I usually feel like I’m either not getting enough sleep, or when I do, it may not be the best quality of sleep. While we don’t exactly know why we sleep, we do know that there are lot of physical and cognitive things going on while snoozing. This article is going to talk about the best proteins and fats to help you sleep well and wake up recovered!
When we sleep, our bodies use protein and fatty acids to repair muscle and brain tissue. To get the most out of this reparative benefit, it is important that the body has enough raw material (for example protein and omega-3 fatty acids) to mend and restore fibers. Unfortunately, not a lot of proteins are well-suited for pre-bedtime consumption. Some can take too much energy to digest, and leave you feeling too full or bloated, making it difficult to fall asleep.
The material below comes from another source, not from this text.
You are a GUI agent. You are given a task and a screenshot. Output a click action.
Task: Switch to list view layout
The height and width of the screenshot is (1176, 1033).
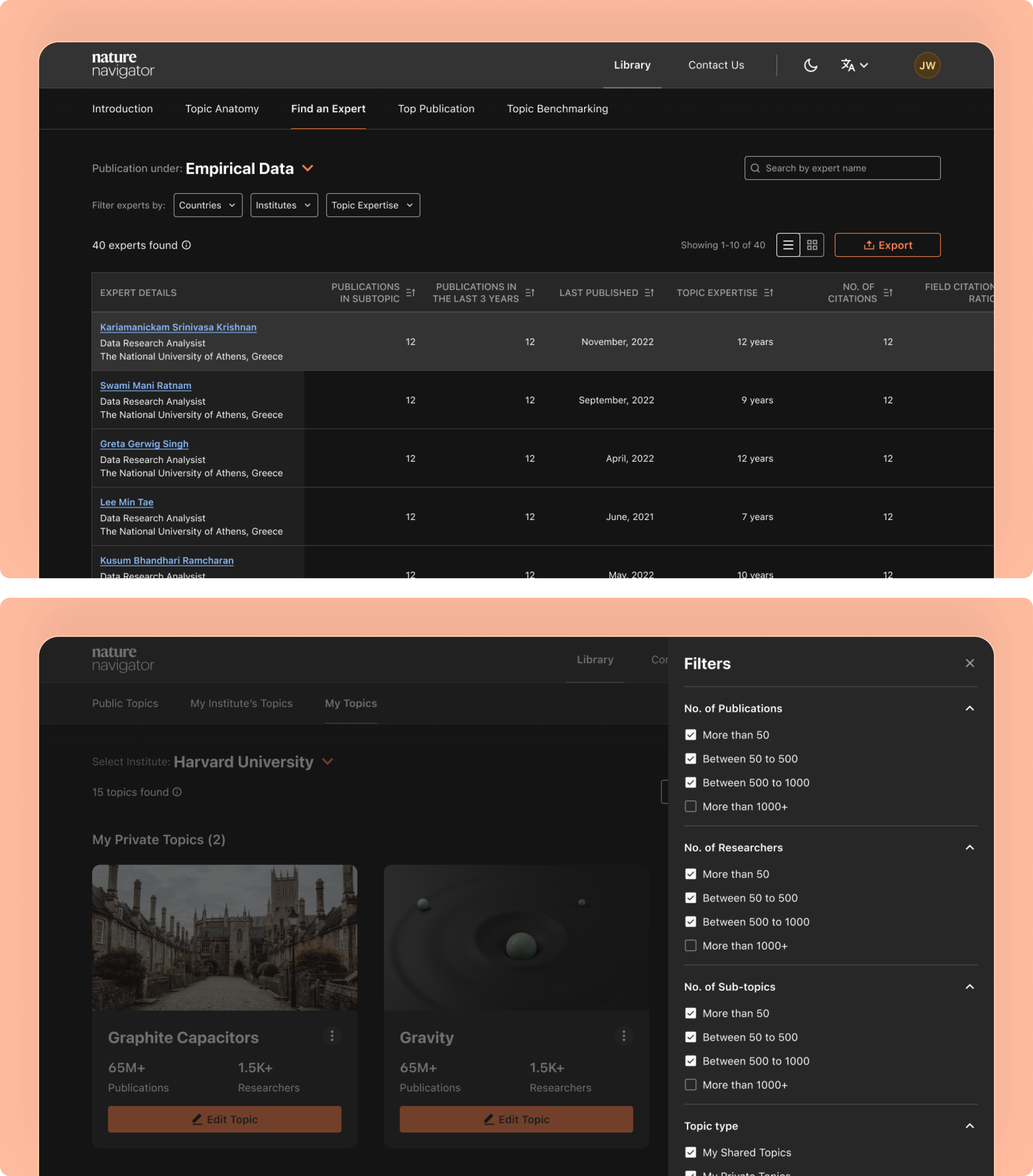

My two favorite bedtime proteins are casein and collagen. I usually take a couple of tablespoons of collagen (Bulletproof’s Upgraded Collagen Protein is my favorite, since it’s grass-fed and mixes well) about an hour before bed, and I’ve never had a problem digesting it! The hydrolyzation process makes the collagen easier to digest, and grass-fed cows are usually not fed genetically modified grains or exposed to rBGH, bovine growth-hormones. Any byproduct — including both collagen and casein — of cows treated with rBGH becomes contaminated with this hormone, which has been linked to a number of diseases, including breast cancer.
Speaking of growth hormones, during the first few hours of a sleep cycle, we usually get a surge in naturally occurring HGH, the human growth hormone. This hormone helps “plump up” tired tissue and reduce the look of superficial wrinkles, leading to what some call “beauty sleep.” When I wake up with a dull, extra dry complexion and bags under my eyes, I know that I either didn’t get enough sleep, didn’t have enough protein before heading to bed, or a combination of the two.
DHA, an omega-3 fatty acid, has mood-altering benefits, helping combat anxiety and depression, but it’s are also to helping repair our bodies—especially our brains, as we sleep. The best food source for DHA and EPA (another essential fatty oil) is fatty seafood. Because I probably eat more seafood than the average person, I try to stick with the low-mercury stuff. My favorites are:
The beauty of these foods is that they give your body the protein AND the omega-3 fats it needs to repair itself. I’ve tried a lot of omega-3 supplements, and after tons of undesired burping (a side effect of some fish oils), I’ve settled on Jarrow Krill Oil. I take these at night, unless I’m having seafood for dinner. I keep my pills in the freezer, which helps slow down the digestion and subsequently the burps.